Visitors look at elaborate antique clocks displayed on the sprawling compound of the Forbidden City also known as the Palace Museum in Beijing, Friday, Feb. 21, 2025. (AP Photo/Ng Han Guan)
Visitors look at elaborate antique clocks displayed on the sprawling compound of the Forbidden City also known as the Palace Museum in Beijing, Friday, Feb. 21, 2025. (AP Photo/Ng Han Guan)

It's highly technical work in what looks more like a lab than a museum: A fragment of a glazed roof tile from Beijing’s Forbidden City is analyzed in a state-of-the-art X-ray diffraction machine that produces images, which are then projected onto computer screens.
The fragment being examined has a dark area on its surface that restorers want to understand.

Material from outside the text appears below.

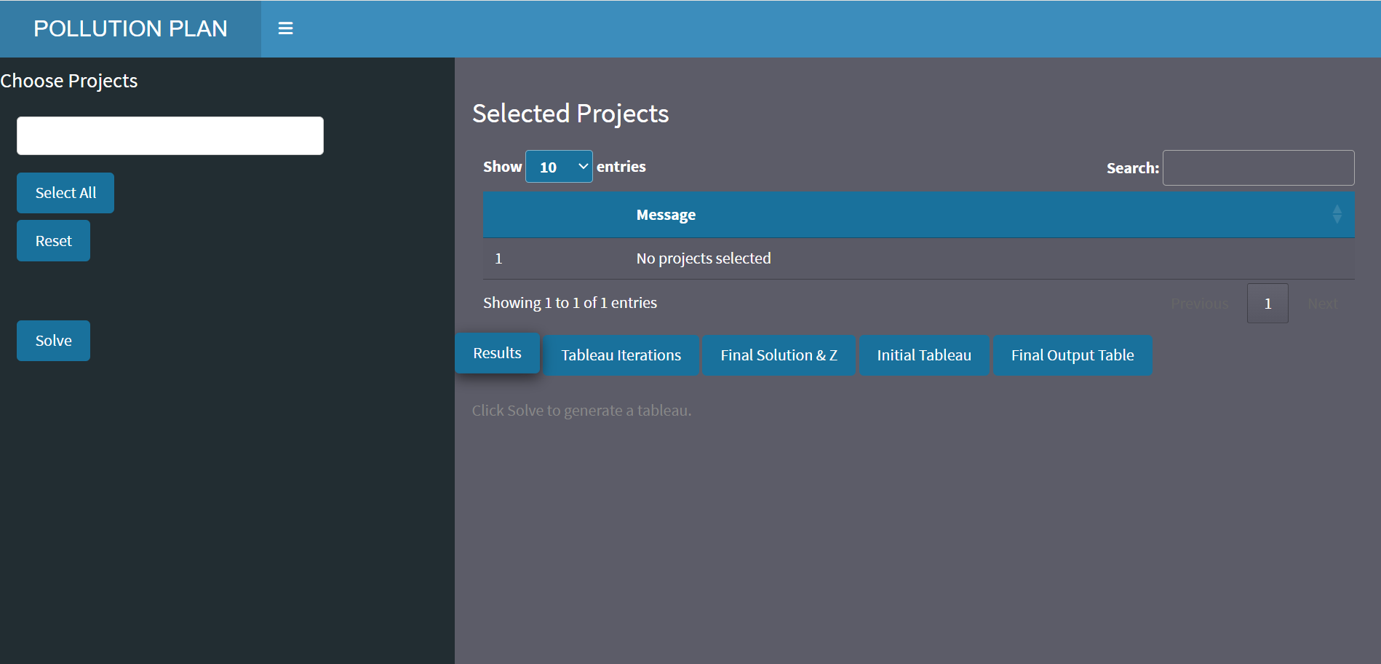Click the project search box under Choose Projects
1381x664 pixels.
pyautogui.click(x=170, y=135)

Their objective is to better preserve the artifacts at the sprawling imperial palace, the former home of China’s emperors and its seat of power for hundreds of years, The Associated Press reported.
“We want to learn what the black material is," said Kang Baoqiang, one of the restorers at the complex, today a museum that attracts tourists from all over the world. “Whether it’s atmospheric sediment or the result of substantial change from within.”
About 150 workers on the team fuse scientific analysis and traditional techniques to clean, patch up and otherwise revive the more than 1.8 million relics in the museum's collection.
They include scroll paintings, calligraphy, bronzes, ceramics — and, somewhat unexpectedly, ornate antique clocks that were gifted to emperors by early European visitors.
Down the hall from the X-ray room, two other restorers patch up holes on a panel of patterned green silk with the Chinese character for “longevity” sewn into it, carefully adding color in a process called “inpainting.”
The piece is believed to have been a birthday gift to Empress Dowager Cixi, the power behind the throne in the late 19th and early 20th century.
Much of the work is laborious and monotonous — and takes months to complete.
“I don’t have the big dreams of protecting traditional cultural heritage that people talk about," said Wang Nan, one of the restorers. "I simply enjoy the sense of achievement when an antique piece is fixed.”
Now a major tourist site in the heart of Beijing, the Forbidden City is the name that was given to the sprawling compound by foreigners in imperial times because entry was forbidden to most outsiders. It's formally known as the Palace Museum.
Many of its treasures were hurriedly taken away during World War II to keep them from falling into the hands of the invading Japanese army. During a civil war that brought the Communist Party to power in 1949, the defeated Nationalists took many of the most prized pieces to Taiwan, where they are now housed in the National Palace Museum.
Beijing's Palace Museum has since rebuilt its collection.
Restoration techniques have also evolved, said Qu Feng, head of the museum’s Conservation Department, though the old ways remain the foundation of the work.
When we preserve an antique piece, we “protect the cultural values it carries,” Qu said. "And that is our ultimate goal.”